= Exercise instructions =
The answer must be every line below that holds the word "click".

= Provided material =

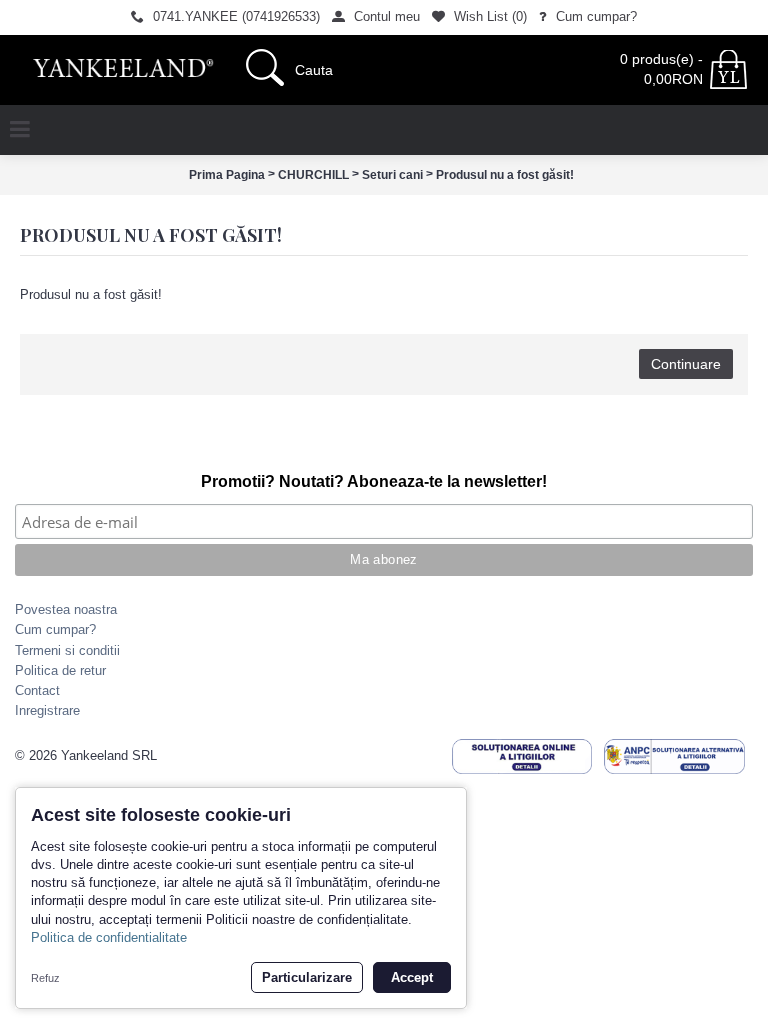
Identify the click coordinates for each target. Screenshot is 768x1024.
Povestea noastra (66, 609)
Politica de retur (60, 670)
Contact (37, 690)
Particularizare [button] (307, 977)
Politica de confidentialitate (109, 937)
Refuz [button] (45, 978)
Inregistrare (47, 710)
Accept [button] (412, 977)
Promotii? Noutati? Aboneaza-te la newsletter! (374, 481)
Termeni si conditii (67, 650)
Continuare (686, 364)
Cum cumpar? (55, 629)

==

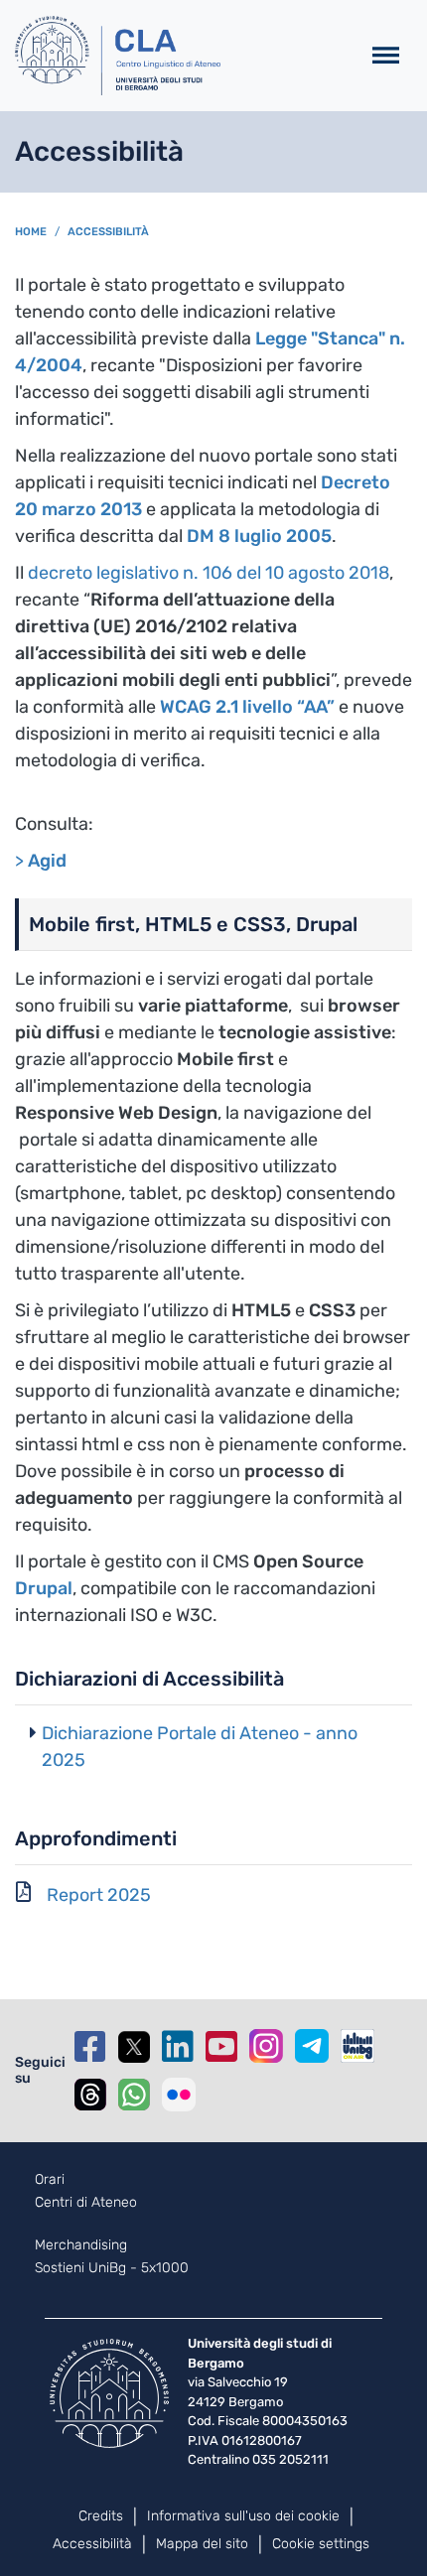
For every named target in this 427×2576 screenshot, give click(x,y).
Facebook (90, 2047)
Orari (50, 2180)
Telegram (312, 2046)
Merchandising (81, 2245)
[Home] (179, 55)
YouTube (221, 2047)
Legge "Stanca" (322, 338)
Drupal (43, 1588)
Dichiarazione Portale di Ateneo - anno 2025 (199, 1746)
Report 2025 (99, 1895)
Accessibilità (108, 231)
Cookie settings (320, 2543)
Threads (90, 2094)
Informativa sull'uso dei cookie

==

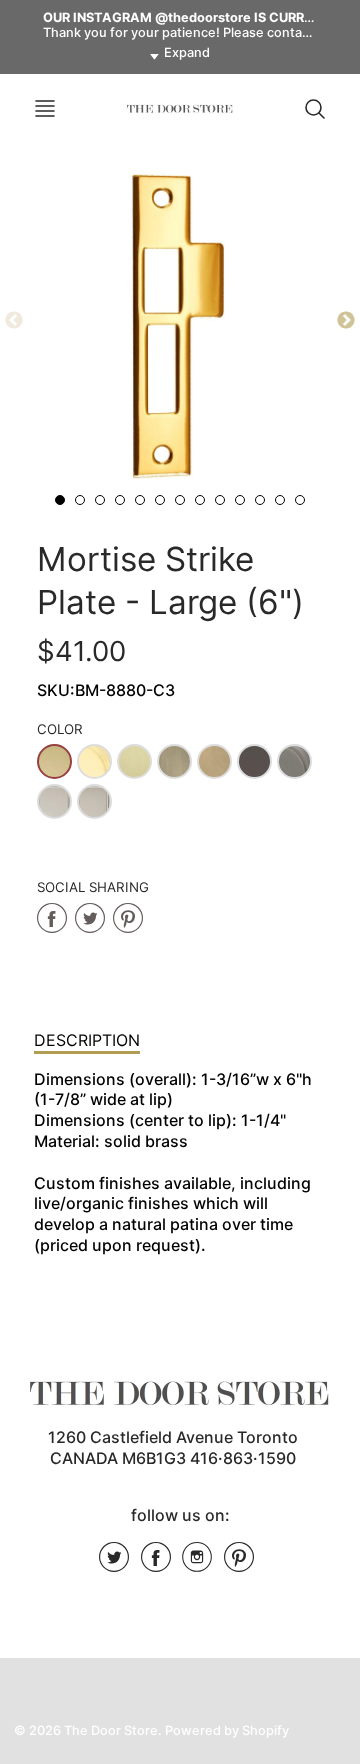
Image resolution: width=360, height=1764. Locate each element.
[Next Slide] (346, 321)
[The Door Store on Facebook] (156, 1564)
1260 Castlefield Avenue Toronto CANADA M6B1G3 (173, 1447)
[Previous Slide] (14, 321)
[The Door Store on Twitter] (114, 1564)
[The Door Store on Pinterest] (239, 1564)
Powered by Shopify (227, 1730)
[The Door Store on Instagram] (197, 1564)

= Solution to this problem =
Identify the click coordinates for each target. Screenshot is 768x1024.
For every named target in this 427×2576 screenshot, give click(x,y).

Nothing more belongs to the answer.